● What this task involves
Up to and including the line containing "Task: Click the refresh yellow arrows icon", retype each line of the listing below exactly, beginning with the first.

● Extracted data
○ ○ ○

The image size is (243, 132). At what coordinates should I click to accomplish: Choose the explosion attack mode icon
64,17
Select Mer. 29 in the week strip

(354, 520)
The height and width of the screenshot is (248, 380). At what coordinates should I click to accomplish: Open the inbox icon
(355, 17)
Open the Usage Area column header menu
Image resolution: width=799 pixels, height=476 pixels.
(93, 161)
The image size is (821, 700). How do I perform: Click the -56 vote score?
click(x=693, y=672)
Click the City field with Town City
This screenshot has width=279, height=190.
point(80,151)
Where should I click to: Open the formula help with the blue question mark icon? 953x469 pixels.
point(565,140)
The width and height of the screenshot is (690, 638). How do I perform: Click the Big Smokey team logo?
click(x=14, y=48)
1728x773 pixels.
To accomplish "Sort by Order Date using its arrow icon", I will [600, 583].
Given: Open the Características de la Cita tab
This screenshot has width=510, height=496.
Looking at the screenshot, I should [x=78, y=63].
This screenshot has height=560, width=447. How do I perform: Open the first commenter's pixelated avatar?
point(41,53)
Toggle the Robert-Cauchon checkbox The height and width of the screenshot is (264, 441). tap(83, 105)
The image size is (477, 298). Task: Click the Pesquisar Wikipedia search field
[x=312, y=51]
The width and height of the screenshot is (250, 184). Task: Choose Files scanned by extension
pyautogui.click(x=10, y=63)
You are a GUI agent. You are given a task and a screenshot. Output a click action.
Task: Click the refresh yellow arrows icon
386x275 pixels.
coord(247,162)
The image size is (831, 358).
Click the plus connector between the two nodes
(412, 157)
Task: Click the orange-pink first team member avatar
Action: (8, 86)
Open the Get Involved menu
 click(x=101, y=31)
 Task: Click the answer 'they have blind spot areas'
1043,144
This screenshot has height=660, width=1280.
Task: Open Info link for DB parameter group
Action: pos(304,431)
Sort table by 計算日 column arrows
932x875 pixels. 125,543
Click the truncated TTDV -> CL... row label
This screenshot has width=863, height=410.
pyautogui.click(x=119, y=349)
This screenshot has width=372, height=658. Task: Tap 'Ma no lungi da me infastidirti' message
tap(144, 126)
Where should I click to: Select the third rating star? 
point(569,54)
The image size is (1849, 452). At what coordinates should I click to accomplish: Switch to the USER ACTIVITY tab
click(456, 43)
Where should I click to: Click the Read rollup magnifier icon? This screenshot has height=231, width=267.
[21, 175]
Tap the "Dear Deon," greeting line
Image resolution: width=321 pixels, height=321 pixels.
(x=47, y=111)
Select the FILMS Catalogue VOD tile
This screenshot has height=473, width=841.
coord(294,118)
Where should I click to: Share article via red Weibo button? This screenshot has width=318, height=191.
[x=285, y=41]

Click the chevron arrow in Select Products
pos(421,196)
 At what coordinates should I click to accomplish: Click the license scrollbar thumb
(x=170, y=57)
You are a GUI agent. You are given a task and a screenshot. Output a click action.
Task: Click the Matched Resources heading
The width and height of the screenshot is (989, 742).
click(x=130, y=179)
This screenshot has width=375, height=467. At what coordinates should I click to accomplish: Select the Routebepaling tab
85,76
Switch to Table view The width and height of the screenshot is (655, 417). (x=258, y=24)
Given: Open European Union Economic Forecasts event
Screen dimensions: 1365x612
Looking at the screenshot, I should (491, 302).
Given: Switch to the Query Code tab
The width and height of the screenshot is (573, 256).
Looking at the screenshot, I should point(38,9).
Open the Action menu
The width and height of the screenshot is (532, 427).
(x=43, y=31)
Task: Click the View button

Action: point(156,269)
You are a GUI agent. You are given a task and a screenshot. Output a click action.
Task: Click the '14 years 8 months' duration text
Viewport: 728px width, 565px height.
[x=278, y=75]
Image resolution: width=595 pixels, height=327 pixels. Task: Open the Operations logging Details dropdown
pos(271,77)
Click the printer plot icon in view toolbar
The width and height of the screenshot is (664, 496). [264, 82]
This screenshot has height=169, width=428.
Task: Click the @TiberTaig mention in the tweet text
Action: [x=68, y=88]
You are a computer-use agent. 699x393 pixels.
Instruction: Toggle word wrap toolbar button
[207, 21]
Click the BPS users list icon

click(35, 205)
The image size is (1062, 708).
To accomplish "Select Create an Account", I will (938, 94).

○ ○ ○

● Exercise answer
The image size is (243, 132). At what coordinates should I click to accomplish: Choose the explosion attack mode icon
64,17
Select Mer. 29 in the week strip

(354, 520)
The height and width of the screenshot is (248, 380). At what coordinates should I click to accomplish: Open the inbox icon
(355, 17)
Open the Usage Area column header menu
Image resolution: width=799 pixels, height=476 pixels.
(93, 161)
The image size is (821, 700). How do I perform: Click the -56 vote score?
click(x=693, y=672)
Click the City field with Town City
This screenshot has width=279, height=190.
point(80,151)
Where should I click to: Open the formula help with the blue question mark icon? 953x469 pixels.
point(565,140)
The width and height of the screenshot is (690, 638). How do I perform: Click the Big Smokey team logo?
click(x=14, y=48)
1728x773 pixels.
To accomplish "Sort by Order Date using its arrow icon", I will [600, 583].
Given: Open the Características de la Cita tab
This screenshot has width=510, height=496.
Looking at the screenshot, I should [x=78, y=63].
This screenshot has height=560, width=447. How do I perform: Open the first commenter's pixelated avatar?
point(41,53)
Toggle the Robert-Cauchon checkbox The height and width of the screenshot is (264, 441). tap(83, 105)
The image size is (477, 298). Task: Click the Pesquisar Wikipedia search field
[x=312, y=51]
The width and height of the screenshot is (250, 184). Task: Choose Files scanned by extension
pyautogui.click(x=10, y=63)
You are a GUI agent. You are given a task and a screenshot. Output a click action.
Task: Click the refresh yellow arrows icon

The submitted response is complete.